The Deep Blue Sea, National Theatre
Wednesday 8th June 2016
From being the Aunt Sally of contemporary British theatre, attacked by the angry young men in the 1950s and the new wave of social and political realists for three decades after that, playwright Terence Rattigan is now well and truly rehabilitated. For the past quarter of a century, both his major and his minor works have been regularly revived. Since Benedict Cumberbatch starred in a revival of Rattigan’s After the Dance at the National Theatre in 2010 it was only a matter of time before this flagship institution staged his best play, The Deep Blue Sea. And this revival stars Helen McCrory, who won awards for her Medea at this venue in 2014.
Originally put on in 1952, The Deep Blue Sea begins with the arresting image of a woman (McCrory) slumped in front of a gas fire in a squalid flat. She is Hester Collier, a posh clergyman’s daughter who has left her upper-class husband, a judge called Sir William Collyer, to live with her lover, Freddie, a veteran of the Battle of Britain and now an unemployed test pilot who drinks too much.
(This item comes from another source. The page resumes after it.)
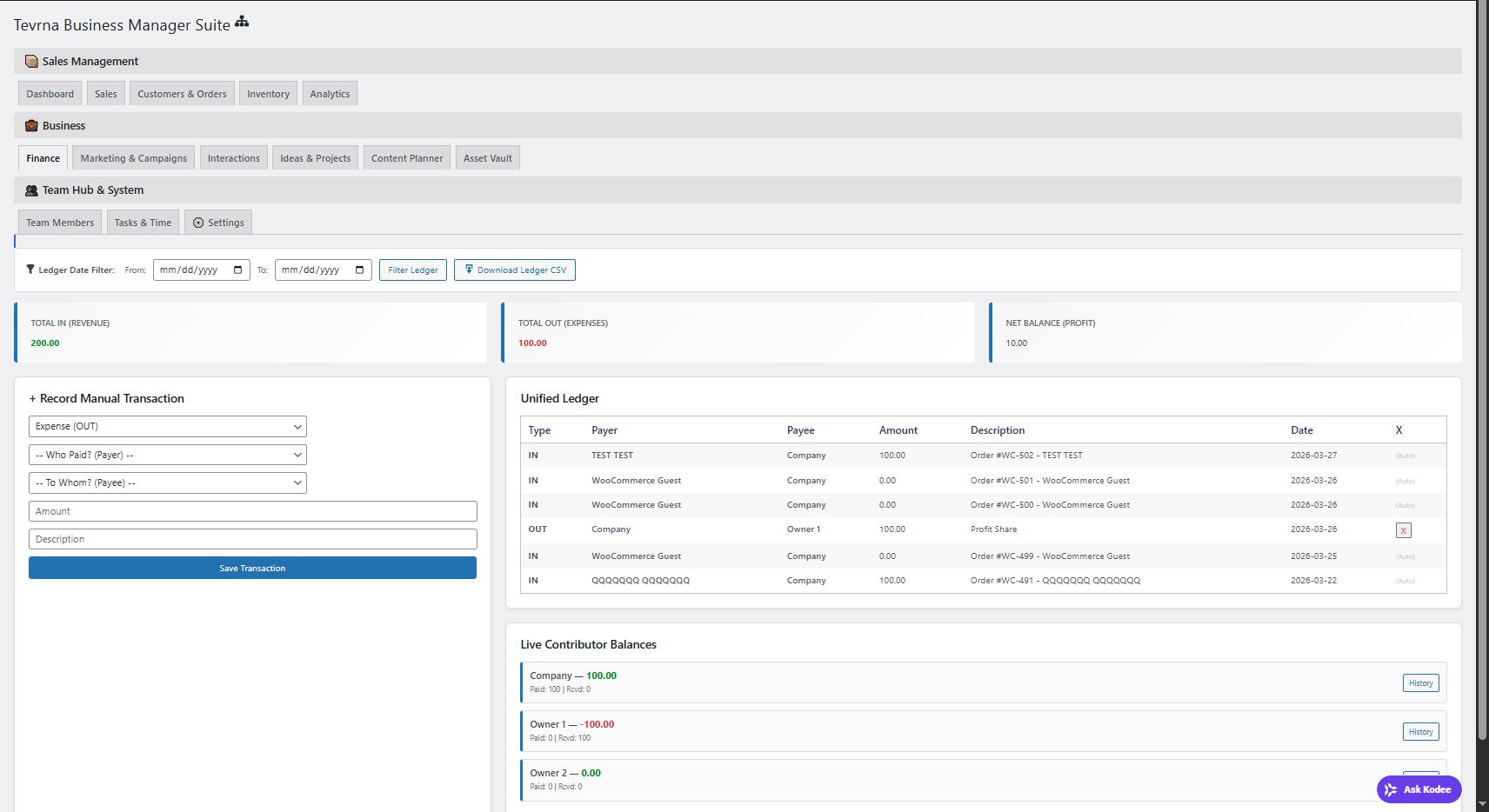The height and width of the screenshot is (812, 1489).
Task: Open the Who Paid? (Payer) dropdown
Action: [x=167, y=454]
In despair because Freddie’s love for her seems lukewarm (he’s forgotten her birthday), while her passion for him feels overwhelming, Hester has attempted suicide. As she says to her landlady Mrs Elton, “When you’re between any kind of devil and the deep blue sea, the deep blue sea sometimes looks very inviting.”
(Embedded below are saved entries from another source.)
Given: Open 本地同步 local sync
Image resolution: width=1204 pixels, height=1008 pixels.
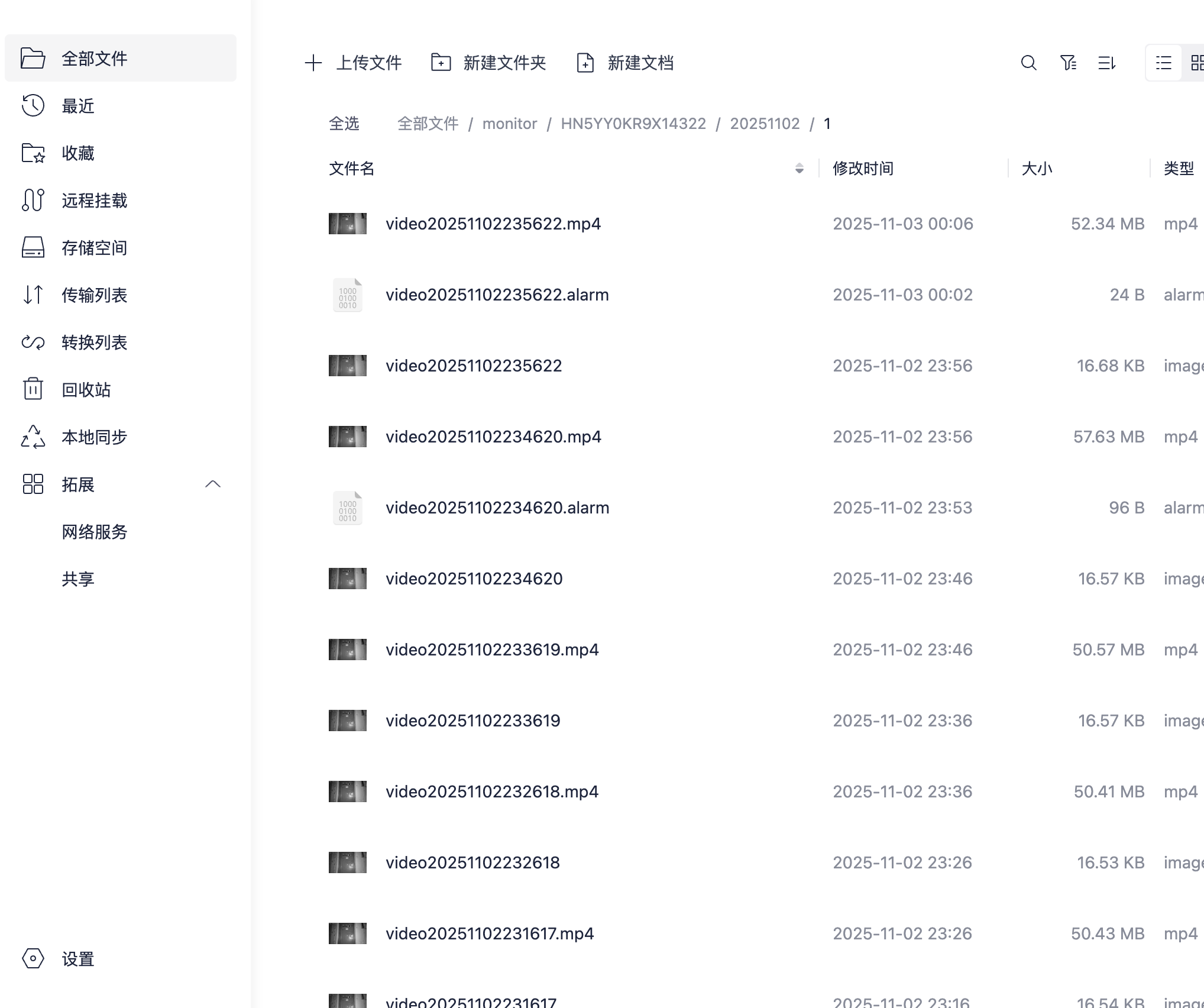Looking at the screenshot, I should 95,437.
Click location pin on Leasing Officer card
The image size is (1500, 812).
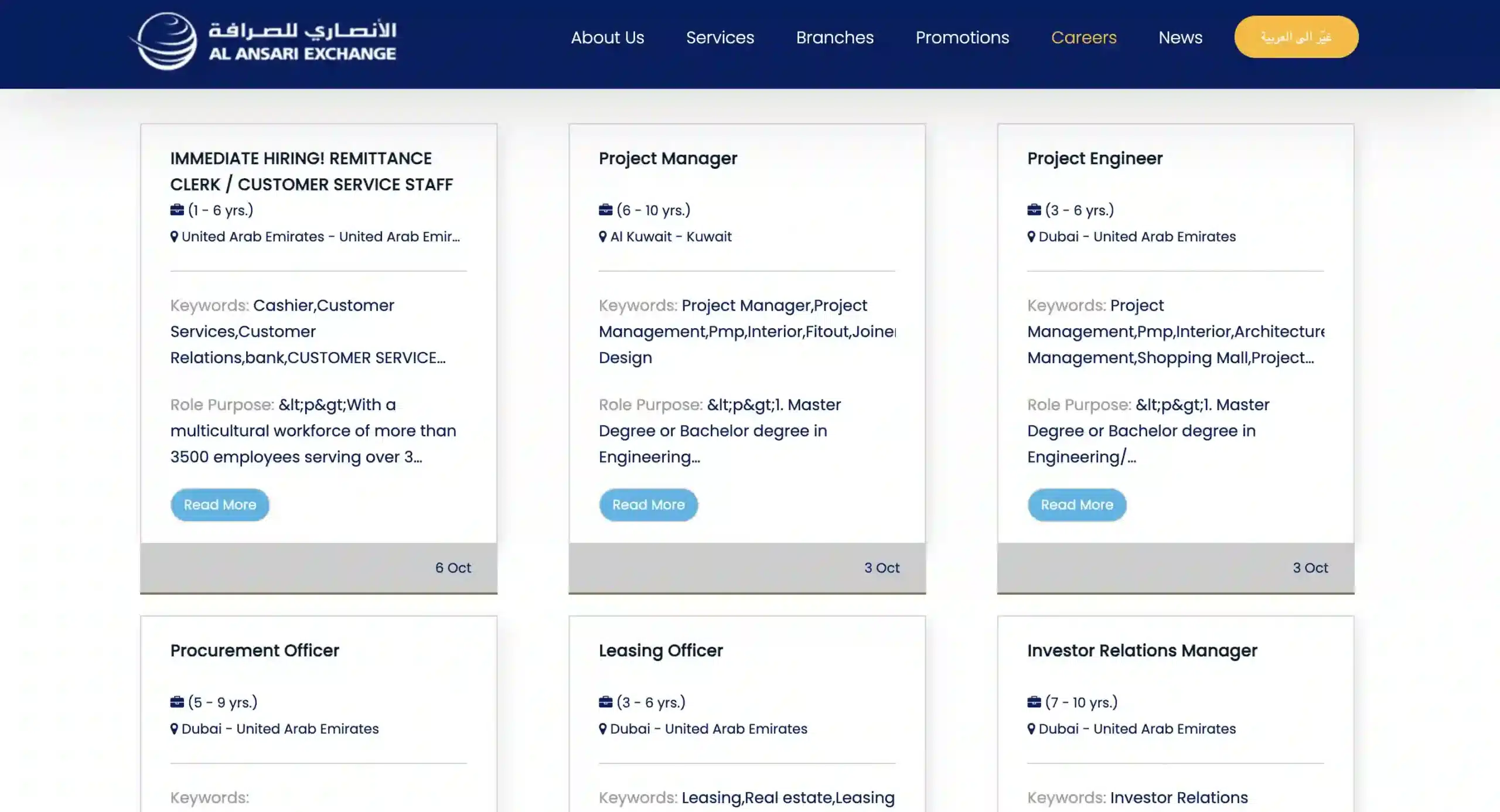(x=602, y=729)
The play explores the various emotions not only of Hester and Freddie, who tells his friend Jackie that he “can’t be a ruddy Romeo all the time”, but also of Sir William, and another couple — Philip and Ann Welch — who react very conventionally to Hester’s plight. Rattigan described the play as “a study of obsession and of the shame that a sensitive, clear-minded and strong-willed woman must feel when she discovers she has inside her a compulsion that seems too strong for her to resist”. In the 1950s, of course, both homosexuality and attempted suicide were illegal, which is perhaps why Hester is drawn to Mr Miller, a mysterious ex-doctor and fellow tenant, who has been struck off the medical register for an offence that is only hinted at, but is probably homosexuality.
McCrory is always watchable, and here she makes a long journey from exhausted fragility, through a deep shame about her sexuality, to desperation about being abandoned, to a kind of grim reconciliation with reality. There are some moments of tenderness as well as despair, but also a fair lashing of anger. When she talks about her suicide attempt her voice cracks — with regret at her failure. Her range is wide, and the effect of her performance is compelling. The same, alas, cannot be said for Carrie Cracknell’s production as a whole.
Although the keynote to Rattigan’s work is emotional reticence, Cracknell has chosen to explore a more contemporary sensibility. The results are mixed, with a lack of coherence more in evidence than cohesion. On the huge, and rather wintery, Lyttelton stage designer Tom Scutt has created a shabby flat in a sombre and massive house, whose stairs, corridors and other flats are occasionally visible, inhabited by almost ghostly spirits, while cinematic music churns in the background. Against this claustrophobic environment, in which everyone seems to be living on top of one another, the passionate feeling, and overt sexuality, of the main characters is emphasised, which does make sense. The kissing and the clinches are very hot.
McCrory is such a star that the actors playing Freddie (Tom Burke) and Collyer (Peter Sullivan) orbit fitfully around her, while both Mrs Eldon (Marion Bailey) and Mr Miller (Nick Fletcher) seem under-characterised. At his best, Burke is convincingly frustrated, and finally makes his typically Rattiganesque self-sacrifice in a casual, almost stumbling way. However, the Welches (Hubert Burton and Yolanda Kettle) are more millennial than mid-century, he public school, she visibly pregnant. Too often, on the press night, the cast attracted mocking laughter rather than audience sympathy, while the final visual metaphor of a fried egg as a symbol of emotional survival is both powerful and, frankly, a bit bathetic. In my mind, this revival will live for ever as the “fried-egg Rattigan”.